- Location: Arctic
- Coordinates: 81°38′N 58°0′W﻿ / ﻿81.633°N 58.000°W
- Ocean/sea sources: Robeson Channel, Lincoln Sea
- Basin countries: Greenland
- Max. length: 91 km (57 mi)
- Max. width: 6 km (3.7 mi)
- Settlements: Uninhabited

= Newman Bay =

Fjord in Greenland

Newman Bay (Newman Bugt) or Newman Fjord is a fjord in northern Greenland. To the northwest, the fjord opens into the Robeson Channel of the Lincoln Sea. It is a part of the Northeast Greenland National Park.

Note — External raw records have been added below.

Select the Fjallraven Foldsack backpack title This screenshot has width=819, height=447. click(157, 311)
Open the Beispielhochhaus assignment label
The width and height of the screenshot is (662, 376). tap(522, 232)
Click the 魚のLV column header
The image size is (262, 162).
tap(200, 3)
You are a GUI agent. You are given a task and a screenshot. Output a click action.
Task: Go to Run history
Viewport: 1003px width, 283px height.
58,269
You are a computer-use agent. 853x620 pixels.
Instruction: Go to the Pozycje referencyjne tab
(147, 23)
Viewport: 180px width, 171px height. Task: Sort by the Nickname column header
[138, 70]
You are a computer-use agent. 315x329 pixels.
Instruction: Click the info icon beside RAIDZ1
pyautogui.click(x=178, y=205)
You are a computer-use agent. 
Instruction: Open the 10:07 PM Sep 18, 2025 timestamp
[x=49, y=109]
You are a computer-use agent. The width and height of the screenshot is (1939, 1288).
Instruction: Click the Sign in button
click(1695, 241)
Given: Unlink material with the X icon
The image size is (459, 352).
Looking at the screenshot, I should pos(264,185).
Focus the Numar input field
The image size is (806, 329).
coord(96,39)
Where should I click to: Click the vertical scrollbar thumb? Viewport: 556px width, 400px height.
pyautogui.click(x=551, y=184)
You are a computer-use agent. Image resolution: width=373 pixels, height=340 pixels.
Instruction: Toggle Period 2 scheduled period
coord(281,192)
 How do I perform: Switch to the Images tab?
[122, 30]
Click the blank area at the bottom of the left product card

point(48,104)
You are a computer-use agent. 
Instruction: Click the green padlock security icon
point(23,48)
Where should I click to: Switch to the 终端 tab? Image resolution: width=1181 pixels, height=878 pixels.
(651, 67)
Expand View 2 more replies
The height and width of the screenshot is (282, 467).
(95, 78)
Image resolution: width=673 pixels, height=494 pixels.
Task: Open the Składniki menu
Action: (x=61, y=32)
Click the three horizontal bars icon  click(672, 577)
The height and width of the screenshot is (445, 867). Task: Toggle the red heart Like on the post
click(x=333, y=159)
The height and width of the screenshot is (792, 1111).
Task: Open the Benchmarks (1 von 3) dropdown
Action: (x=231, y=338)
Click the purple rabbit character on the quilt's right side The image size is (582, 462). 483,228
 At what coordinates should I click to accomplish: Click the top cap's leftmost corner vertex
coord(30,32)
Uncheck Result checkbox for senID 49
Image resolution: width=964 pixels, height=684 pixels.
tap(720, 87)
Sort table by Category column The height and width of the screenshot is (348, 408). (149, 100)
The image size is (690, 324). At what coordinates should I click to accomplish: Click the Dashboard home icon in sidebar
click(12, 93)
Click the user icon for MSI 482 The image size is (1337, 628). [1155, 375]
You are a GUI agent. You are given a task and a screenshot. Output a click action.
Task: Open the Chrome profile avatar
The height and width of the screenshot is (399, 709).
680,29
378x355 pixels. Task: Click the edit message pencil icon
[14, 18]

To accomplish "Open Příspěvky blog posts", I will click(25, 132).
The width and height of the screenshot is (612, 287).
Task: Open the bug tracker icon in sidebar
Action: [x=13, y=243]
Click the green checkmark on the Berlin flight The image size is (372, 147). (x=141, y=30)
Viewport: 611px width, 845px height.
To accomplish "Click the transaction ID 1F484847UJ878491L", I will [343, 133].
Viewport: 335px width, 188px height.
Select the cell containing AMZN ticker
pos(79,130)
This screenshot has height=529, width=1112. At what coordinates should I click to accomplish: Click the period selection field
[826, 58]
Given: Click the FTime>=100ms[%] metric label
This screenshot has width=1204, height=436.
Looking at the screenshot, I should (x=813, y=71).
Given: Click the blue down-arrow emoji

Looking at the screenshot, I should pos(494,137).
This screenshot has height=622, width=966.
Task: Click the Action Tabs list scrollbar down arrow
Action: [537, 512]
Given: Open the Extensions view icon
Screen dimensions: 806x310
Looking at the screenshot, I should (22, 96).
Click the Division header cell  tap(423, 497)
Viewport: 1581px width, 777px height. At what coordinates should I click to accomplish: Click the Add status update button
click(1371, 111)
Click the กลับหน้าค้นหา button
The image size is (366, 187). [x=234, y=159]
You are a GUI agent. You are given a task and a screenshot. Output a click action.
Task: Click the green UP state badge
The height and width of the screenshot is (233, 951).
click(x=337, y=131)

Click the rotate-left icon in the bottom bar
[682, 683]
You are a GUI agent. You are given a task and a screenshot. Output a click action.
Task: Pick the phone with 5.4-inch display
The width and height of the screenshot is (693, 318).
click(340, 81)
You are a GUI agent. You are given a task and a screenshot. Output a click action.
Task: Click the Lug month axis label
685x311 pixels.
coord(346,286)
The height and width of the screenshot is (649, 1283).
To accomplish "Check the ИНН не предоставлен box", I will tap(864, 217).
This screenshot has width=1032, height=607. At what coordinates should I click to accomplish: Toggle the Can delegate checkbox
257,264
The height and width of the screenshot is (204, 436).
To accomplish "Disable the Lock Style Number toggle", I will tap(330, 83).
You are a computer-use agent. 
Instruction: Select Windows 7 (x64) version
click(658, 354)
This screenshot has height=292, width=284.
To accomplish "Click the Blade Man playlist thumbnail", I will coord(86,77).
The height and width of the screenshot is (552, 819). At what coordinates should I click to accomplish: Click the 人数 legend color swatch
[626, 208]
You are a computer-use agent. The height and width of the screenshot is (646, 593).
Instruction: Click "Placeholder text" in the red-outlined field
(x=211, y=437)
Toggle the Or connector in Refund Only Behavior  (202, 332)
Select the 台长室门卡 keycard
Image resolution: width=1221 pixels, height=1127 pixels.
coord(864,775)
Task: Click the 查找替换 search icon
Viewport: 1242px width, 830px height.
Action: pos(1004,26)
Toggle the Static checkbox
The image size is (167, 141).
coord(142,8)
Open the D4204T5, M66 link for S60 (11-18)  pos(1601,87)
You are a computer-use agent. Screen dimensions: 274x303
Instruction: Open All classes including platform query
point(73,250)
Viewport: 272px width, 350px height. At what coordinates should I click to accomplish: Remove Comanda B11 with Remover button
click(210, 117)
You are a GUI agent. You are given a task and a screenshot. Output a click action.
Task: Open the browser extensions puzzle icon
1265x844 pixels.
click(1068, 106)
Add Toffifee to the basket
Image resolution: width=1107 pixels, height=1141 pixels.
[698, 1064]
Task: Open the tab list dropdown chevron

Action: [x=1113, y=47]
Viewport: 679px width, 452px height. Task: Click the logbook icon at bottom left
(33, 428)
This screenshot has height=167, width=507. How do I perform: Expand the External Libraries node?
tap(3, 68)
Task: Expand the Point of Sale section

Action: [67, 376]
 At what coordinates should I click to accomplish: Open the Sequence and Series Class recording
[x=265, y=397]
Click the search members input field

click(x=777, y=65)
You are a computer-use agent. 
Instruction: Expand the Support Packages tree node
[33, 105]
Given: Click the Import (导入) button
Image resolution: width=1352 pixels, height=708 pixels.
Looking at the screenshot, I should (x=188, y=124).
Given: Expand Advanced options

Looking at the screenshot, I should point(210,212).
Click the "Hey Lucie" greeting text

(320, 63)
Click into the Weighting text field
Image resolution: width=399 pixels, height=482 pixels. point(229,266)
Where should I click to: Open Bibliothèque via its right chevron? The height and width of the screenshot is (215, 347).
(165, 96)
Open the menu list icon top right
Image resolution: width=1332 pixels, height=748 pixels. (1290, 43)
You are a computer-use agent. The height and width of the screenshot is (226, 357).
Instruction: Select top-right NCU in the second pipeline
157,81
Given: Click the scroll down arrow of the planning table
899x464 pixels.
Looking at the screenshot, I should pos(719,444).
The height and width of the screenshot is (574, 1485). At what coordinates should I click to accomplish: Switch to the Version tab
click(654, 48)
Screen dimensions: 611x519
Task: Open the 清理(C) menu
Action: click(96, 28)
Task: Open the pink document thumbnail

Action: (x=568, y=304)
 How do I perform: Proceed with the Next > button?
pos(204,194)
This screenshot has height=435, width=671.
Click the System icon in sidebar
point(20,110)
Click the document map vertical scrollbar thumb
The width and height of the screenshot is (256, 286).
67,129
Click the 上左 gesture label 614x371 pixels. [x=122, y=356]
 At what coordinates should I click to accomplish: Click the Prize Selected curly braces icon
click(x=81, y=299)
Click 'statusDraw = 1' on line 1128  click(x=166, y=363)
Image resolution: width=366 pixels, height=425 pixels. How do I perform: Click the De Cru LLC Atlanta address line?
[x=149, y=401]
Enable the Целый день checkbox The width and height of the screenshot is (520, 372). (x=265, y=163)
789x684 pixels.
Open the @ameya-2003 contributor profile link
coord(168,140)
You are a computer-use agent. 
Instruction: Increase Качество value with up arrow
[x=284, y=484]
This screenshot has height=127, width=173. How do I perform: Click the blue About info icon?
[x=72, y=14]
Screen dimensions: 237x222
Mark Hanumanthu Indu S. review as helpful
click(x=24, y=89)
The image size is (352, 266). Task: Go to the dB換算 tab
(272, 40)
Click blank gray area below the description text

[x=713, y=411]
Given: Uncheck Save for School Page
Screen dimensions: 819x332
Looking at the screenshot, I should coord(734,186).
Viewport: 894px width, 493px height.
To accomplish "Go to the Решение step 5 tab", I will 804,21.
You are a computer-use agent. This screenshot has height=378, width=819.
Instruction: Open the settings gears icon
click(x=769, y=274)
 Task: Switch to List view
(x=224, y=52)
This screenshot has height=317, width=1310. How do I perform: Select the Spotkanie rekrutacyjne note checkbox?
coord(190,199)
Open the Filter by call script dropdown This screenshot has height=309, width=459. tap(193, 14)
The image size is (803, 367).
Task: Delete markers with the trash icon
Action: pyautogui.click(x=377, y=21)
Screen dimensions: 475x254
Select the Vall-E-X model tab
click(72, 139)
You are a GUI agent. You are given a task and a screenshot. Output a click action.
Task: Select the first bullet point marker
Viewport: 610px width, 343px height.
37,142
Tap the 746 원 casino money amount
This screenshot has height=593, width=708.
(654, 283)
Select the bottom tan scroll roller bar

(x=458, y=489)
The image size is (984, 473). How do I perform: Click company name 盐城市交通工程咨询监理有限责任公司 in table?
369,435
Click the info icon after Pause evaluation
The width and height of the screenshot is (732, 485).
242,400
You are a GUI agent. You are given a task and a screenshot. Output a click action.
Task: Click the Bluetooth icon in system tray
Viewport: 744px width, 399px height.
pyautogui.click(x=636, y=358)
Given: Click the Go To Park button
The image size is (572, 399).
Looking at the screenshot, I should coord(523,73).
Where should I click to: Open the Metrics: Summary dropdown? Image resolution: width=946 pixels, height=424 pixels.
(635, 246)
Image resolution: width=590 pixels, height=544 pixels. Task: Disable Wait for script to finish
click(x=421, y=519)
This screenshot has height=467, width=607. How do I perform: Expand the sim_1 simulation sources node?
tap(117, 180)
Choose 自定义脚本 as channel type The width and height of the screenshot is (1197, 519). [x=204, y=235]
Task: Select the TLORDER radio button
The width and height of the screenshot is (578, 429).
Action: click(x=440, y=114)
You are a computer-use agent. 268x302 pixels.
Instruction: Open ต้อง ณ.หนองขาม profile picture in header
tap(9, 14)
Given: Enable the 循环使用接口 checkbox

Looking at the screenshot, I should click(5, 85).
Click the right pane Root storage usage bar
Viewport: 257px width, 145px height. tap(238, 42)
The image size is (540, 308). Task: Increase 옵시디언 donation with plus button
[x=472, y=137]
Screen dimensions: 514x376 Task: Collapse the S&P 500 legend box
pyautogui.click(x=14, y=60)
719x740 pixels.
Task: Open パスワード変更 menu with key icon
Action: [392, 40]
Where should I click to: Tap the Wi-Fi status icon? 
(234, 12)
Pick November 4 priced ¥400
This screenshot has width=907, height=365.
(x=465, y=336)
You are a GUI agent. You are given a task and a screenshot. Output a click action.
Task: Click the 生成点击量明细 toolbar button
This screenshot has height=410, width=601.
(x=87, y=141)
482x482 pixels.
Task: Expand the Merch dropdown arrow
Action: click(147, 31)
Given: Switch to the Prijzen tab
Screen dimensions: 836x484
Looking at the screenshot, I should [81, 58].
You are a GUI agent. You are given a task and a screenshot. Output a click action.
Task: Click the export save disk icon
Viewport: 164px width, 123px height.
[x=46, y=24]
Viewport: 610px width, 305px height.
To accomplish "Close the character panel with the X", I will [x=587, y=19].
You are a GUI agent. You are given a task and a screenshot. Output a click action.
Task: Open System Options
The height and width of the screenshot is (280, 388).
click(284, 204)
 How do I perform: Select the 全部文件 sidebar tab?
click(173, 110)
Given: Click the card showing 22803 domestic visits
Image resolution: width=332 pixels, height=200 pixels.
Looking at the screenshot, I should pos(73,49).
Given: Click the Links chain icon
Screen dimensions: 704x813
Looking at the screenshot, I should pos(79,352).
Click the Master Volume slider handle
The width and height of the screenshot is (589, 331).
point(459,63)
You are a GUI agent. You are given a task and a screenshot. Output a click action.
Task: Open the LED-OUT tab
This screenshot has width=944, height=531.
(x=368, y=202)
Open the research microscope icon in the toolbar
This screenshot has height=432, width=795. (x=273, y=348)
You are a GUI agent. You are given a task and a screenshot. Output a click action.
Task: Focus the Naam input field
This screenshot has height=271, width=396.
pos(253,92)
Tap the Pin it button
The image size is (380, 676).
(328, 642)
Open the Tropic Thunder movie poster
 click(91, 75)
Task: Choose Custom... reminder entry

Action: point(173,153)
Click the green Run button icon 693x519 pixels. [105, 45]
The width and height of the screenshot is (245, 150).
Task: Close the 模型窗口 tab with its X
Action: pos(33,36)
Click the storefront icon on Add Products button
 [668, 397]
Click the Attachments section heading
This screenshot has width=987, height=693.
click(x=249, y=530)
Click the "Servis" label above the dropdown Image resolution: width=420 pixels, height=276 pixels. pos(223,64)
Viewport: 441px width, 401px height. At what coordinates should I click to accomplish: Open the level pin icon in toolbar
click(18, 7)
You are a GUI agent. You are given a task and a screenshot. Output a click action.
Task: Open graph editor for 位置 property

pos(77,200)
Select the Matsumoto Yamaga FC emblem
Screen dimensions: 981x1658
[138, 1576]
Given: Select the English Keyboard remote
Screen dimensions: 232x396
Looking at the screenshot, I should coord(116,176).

There are muskoxen near the shores of the fjord.

==History==
The fjord was named after the Reverend Dr. Newman of Washington, D.C. in September 1871 during the Polaris expedition by Charles Francis Hall. It would be the last place Hall named in Greenland, for he was taken ill shortly thereafter and died in November the same year.

==Geography==
Newman fjord is roughly SE/NW oriented and opens to the northwest. To the west lies Hall Land with the Polaris Foreland in the shore near its mouth and to the east Nyeboe Land, both largely unglaciated areas. Nina Bang Mountain rises to the east of the fjord and the Haug Range, with Kayser Mountain, to the SW of its shores.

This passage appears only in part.